President, of the Nigerian Association of Nephrology, Dr Adanze Asinobi, said children are not exempted from kidney disease or failure, and it is mostly due to congenital anomalies in their kidneys and urinary tract.

However, Dr Asinobi declared as wrong, the impression of many that people with kidney disease die as a result of the failure of their kidneys.

“The problem with kidney disease is that they (the patients) may not die from the failed kidney; they may die from effects of the chronic kidney problem on organs like the heart, lungs and the brain. Because the kidney is not functioning properly, there will be retention of fluids and salts which can invariably damage various organs in the body,” Dr Asinobi declared.

She lamented that people with kidney problems, including children, die from the condition because cases are not diagnosed early and treatment commenced to reduce complications and slow down the progression of the disease.

Asinobi, a pediatric nephrologist at the University College Hospital (UCH), Ibadan, stated that payment out of pocket for dialysis makes it inaccessible to many people that need it since a session of dialysis costs about N50,000 and it needs to be done at least thrice in a week to ensure good quality of life.

However, she declared that the kidney transplantation option of treatment also has its challenges in Nigeria.

“Kidney transplant is not a cure. It offers a more active life, without needing dialysis, but it requires ongoing care. Medications to ensure the body does not reject the kidney need to be taken for life. The drug is also expensive.

“But the problem is that after surgery, many Nigerians find it difficult to buy the maintenance drug and the implant is rejected, and so they die.

”At a time, UCH was going to give us free kidney transplantation surgery, but we couldn’t get a donor that would guarantee to ensure they retain the in the grafted kidney.

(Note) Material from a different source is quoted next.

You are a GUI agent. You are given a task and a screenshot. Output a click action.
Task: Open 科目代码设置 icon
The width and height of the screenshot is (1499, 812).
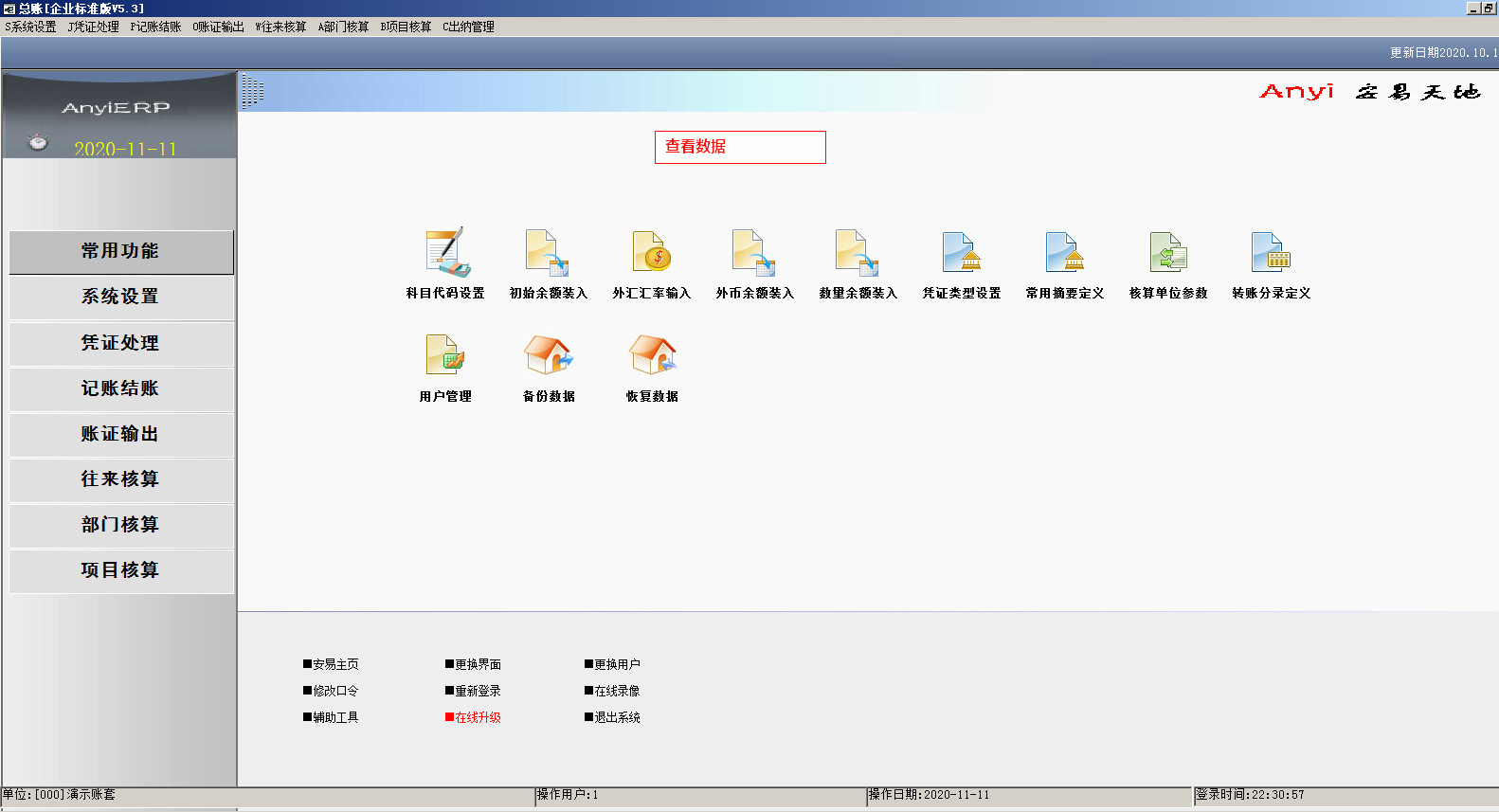point(445,253)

These are things that have been established in the past decades in developed countries.”

If a kidney transplant stops working, dialysis treatment will be necessary again. Another transplant may also be possible.

Dr Yemi Raji, a consultant nephrologist at the UCH, Ibadan, stated that of great importance to kidney disease is its prevention to reduce its burden in the community. This includes ensuring individuals do not develop the disease; ensuring that people who have it are free of its complications, and rehabilitation for those with kidney failure.

According to Dr Raji, there is a need to increase public awareness of kidney disease, its causes, its signs and symptoms, treatment, as well as how it can be prevented.

Dr Raji said: “For instance, people must know what to do if they have hypertension or diabetes so that it does not lead to kidney problems. They need to know that they shouldn’t be taking painkillers or herbal concoctions daily because they can cause kidney damage.

“Pregnant women also must know that going for antenatal care and complying with instructions they are given for their wellness prevent them from having small-for-weight babies. Small-for-weight babies stand a high risk of having kidney problems in the future.

“Individuals need to know the importance of screening themselves for kidney disease and what could cause it. It is more rewarding when the problem is picked early.”

Dr Raji said it is also necessary for the government to come up with policies that will make regular kidney screening mandatory to encourage people to screen themselves for kidney disease.

He added that the government needs to equip hospitals with facilities for kidney dialysis and subsidise the cost of dialysis and kidney transplant for individuals with advanced kidney disease, as is the practice in many countries.

“In Nigeria, currently, dialysis centres are only located in urban centres. Nothing is stopping the government from putting the facilities in small towns.

“In Oyo State, for instance, anybody that has kidney disease and requires dialysis will have to come to Ibadan or Ogbomosho. Already, the distance has reduced access. This is aside from the cost of dialysis, which ranges from N30,000 to N50,000 per session and someone with kidney failure must have it three times a week. That is over N400,000 per month.”